The second part is Description, and this sits on top of the concept of Interface. Our interface is describing what the two applications can expect to receive and what they are expected to send to each other. This includes describing some types and their properties, the relationship between these types, and the way these types are serialized and deserialized. As this may be a bit abstract, let us look at an example in Protobuf. If we wanted to create a type called Account
that contains an ID, a username, and the rights this account has, we could write the following:
syntax = "proto3"; enum AccountRight { ACCOUNT_RIGHT_UNSPECIFIED = 0; ACCOUNT_RIGHT_READ = 1; ACCOUNT_RIGHT_READ_WRITE = 2; ACCOUNT_RIGHT_ADMIN = 3; } message Account { uint64 id = 1; string username = 2; AccountRight right = 3; }
If we skip some of the details that are not important at this stage, we can see that we define the following:
- An enumeration listing all the possible rights and an extra role called
ACCOUNT_RIGHT_UNSPECIFIED
- A message (equivalent to a class or struct) listing the three properties that an
Account
type should have
Again, without looking at the details, it is readable, and the relationship between Account
and AccountRight
is easy to understand.
Finally, the last part is Language. This is here to say that, as with every language—computer ones or not—we have rules that we need to follow so that another human, or a compiler, can understand our intent. In Protobuf, we write our code to please the compiler (protoc), and then it does all the heavy lifting for us. It will read our code and generate code in the language that we need for our application, and then our user code will interact with the generated code. Let us look at a simplified output of what the Account
type defined previously would give in Go:
type AccountRight int32 const ( AccountRight_ACCOUNT_RIGHT_UNSPECIFIED AccountRight = 0 AccountRight_ACCOUNT_RIGHT_READ AccountRight = 1 AccountRight_ACCOUNT_RIGHT_READ_WRITE AccountRight = 2 AccountRight_ACCOUNT_RIGHT_ADMIN AccountRight = 3 ) type Account struct { Id uint64 `protobuf:"varint,1,…` Username string `protobuf:"bytes,2,…` Right AccountRight `protobuf:"varint,3,…` }
In this code, there are important things to notice. Let us break this code into pieces:
type AccountRight int32 const ( AccountRight_ACCOUNT_RIGHT_UNSPECIFIED AccountRight = 0 AccountRight_ACCOUNT_RIGHT_READ AccountRight = 1 AccountRight_ACCOUNT_RIGHT_READ_WRITE AccountRight = 2 AccountRight_ACCOUNT_RIGHT_ADMIN AccountRight = 3 )
Our AccountRight
enum is defined as constants with values of type int32
. Each enum variant’s name is prefixed with the name of the enum, and each constant has the value that we set after the equals sign in the Protobuf code. These values are called field tags, and we will introduce them later in this chapter.
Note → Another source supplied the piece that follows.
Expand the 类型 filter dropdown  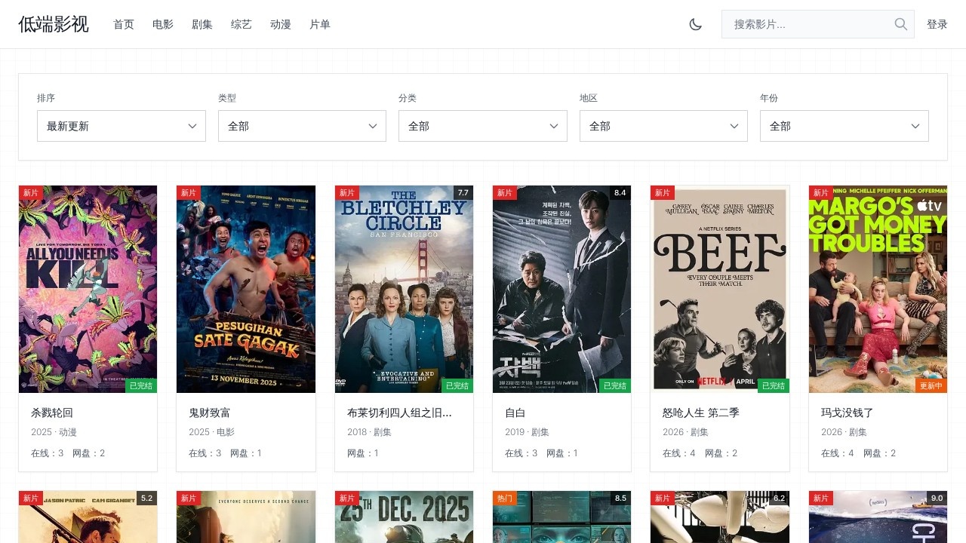coord(302,126)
Now, take a look at the following code:
type Account struct { Id uint64 `protobuf:"varint,1,…` Username string `protobuf:"bytes,2,…` Right AccountRight `protobuf:"varint,3,…` }
Here, we have our Account
message transpiled to a struct with Id
, Username
, and Right
exported fields. Each of these fields has a type that is converted from a Protobuf type to a Golang type. In our example here, Go types and Protobuf types have the exact same names, but it is important to know that in some cases, the types will translate differently. Such an example is double
in Protobuf, which will translate to float64
for Go. Finally, we have the field tags, referenced in the metadata following the field. Once again, their meaning will be explained later in this chapter.
So, to recapitulate, an IDL is a piece of code sitting between different applications and describing objects and their relationships by following certain defined rules. This IDL, in the case of Protobuf, will be read, and it will be used to generate code in another language. And after that, this generated code will be used by the user code to serialize and deserialize data.